Genre | Painting |
Materials | Oil on canvas, laminated onto canvas |
Size | 48 x 64 cm |
Signature | monogrammed top right: LvH |
Restored with the support of the Ernst von Siemens Kunststiftung
Research status
Provenance is unclear and research continues.
The Myster Buyer
Volker Westphal (1938–2017), who sold this painting to the Berlinische Galerie in 2018, had worked as an art dealer in Berlin since 1966. His last business premises were in a spacious apartment at Kaiserdamm 118. We do not know when or from whom he bought “Rider in the Rocky Bay”. In 2012, it was listed for sale by the auction house Hugo Ruef in Munich under the title “Naked Boy on Horseback on the Beach of a Rocky Seashore”. The valuation price was extremely low and it sold for € 9,000. It was then acquired by the gallery Kunkel Fine Art, also based in Munich.
Little is known about the painting’s whereabouts before 2012. A crucial lead was provided by the stretcher frame, where the name “Guttmann” was just about legible, and investigations revealed that in 1917 it had been part of a collection owned by the merchant Albrecht Guttmann (1845–1919), whose address was Am kleinen Wannsee 2, a villa in the outskirts of Berlin.
On 18 May 1917, more than 20 items from Albrecht Guttmann’s collection were auctioned at the gallery run by Paul Cassirer and Hugo Helbing on Kurfürstendamm. Among these were major works by Claude Monet and Max Liebermann.
On that occasion, “Rider in the Rocky Bay” was offered for sale as “Naked Rider”. Notes in an auction catalogue preserved in Zürich tell us that the painting was purchased for 2,050 marks by one Wilhelm Caspari of Wilmersdorf in Berlin.
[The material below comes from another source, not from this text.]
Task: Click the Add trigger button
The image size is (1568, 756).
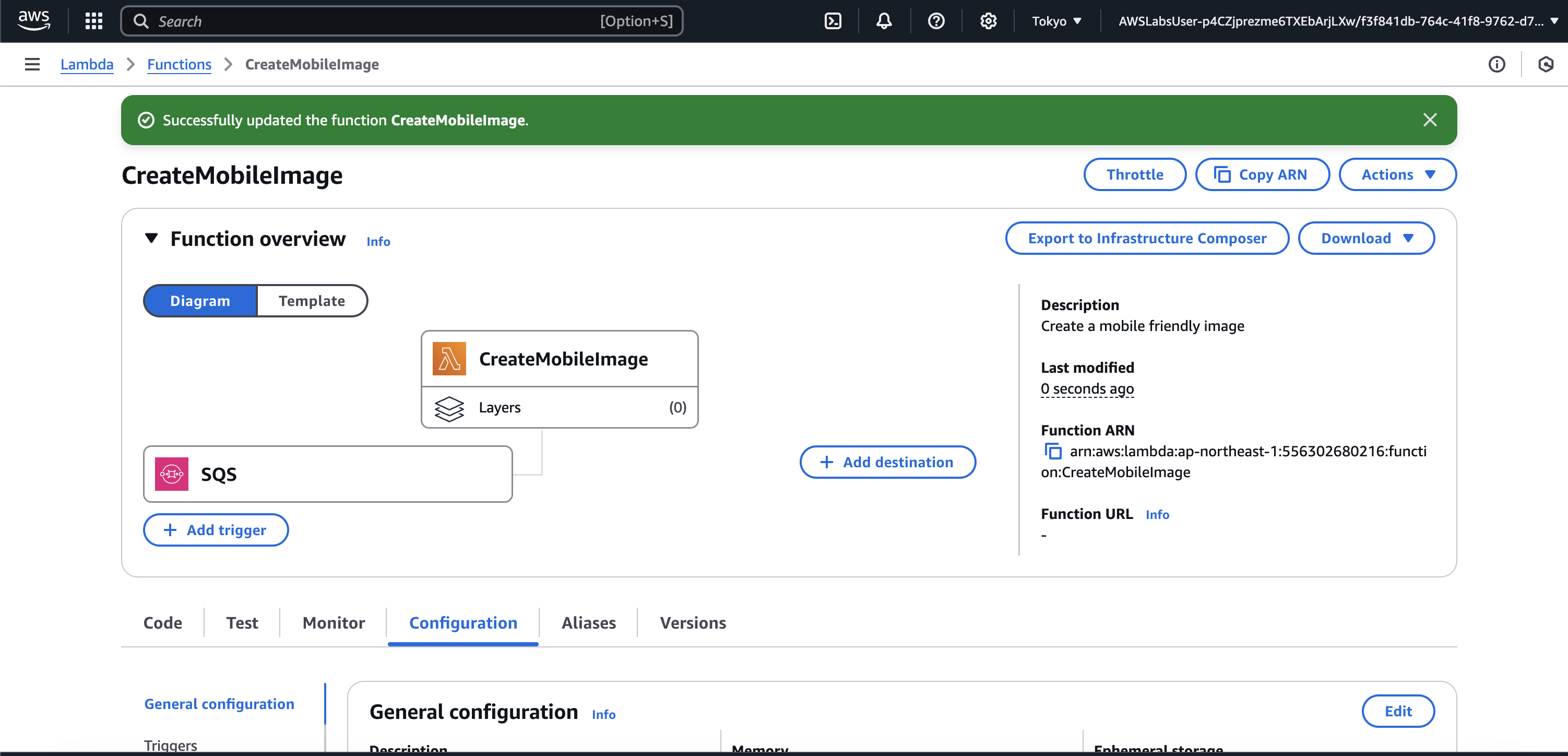Action: (216, 529)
But who was Wilhelm Caspari?
The Berlin address directory for 1917 lists two people with this name: a lawyer living between Grunewald and Schmargendorf (in what is now Wilmersdorf) and a doctor in Charlottenburg. Both were persecuted after 1933 because of their Jewish origins. The lawyer died in 1936. The doctor, a leading German cancer specialist in his day, met his death in 1944 in the Łódź Ghetto. Had one of these men bought the painting from Cassirer and Helbing? Did he still own the work in the 1930s? Had he been obliged to give it up because of Nazi persecution? And is “Rider in the Rocky Bay” the same painting as one of about the same size, listed as “Rider on the Beach” along with the owner’s initials M.S., offered for sale on 2 July 1936 by the auctioneers Mandelbaum and Kronthal on Kurfürstenstrasse in Berlin? Further research is needed to answer these pressing questions.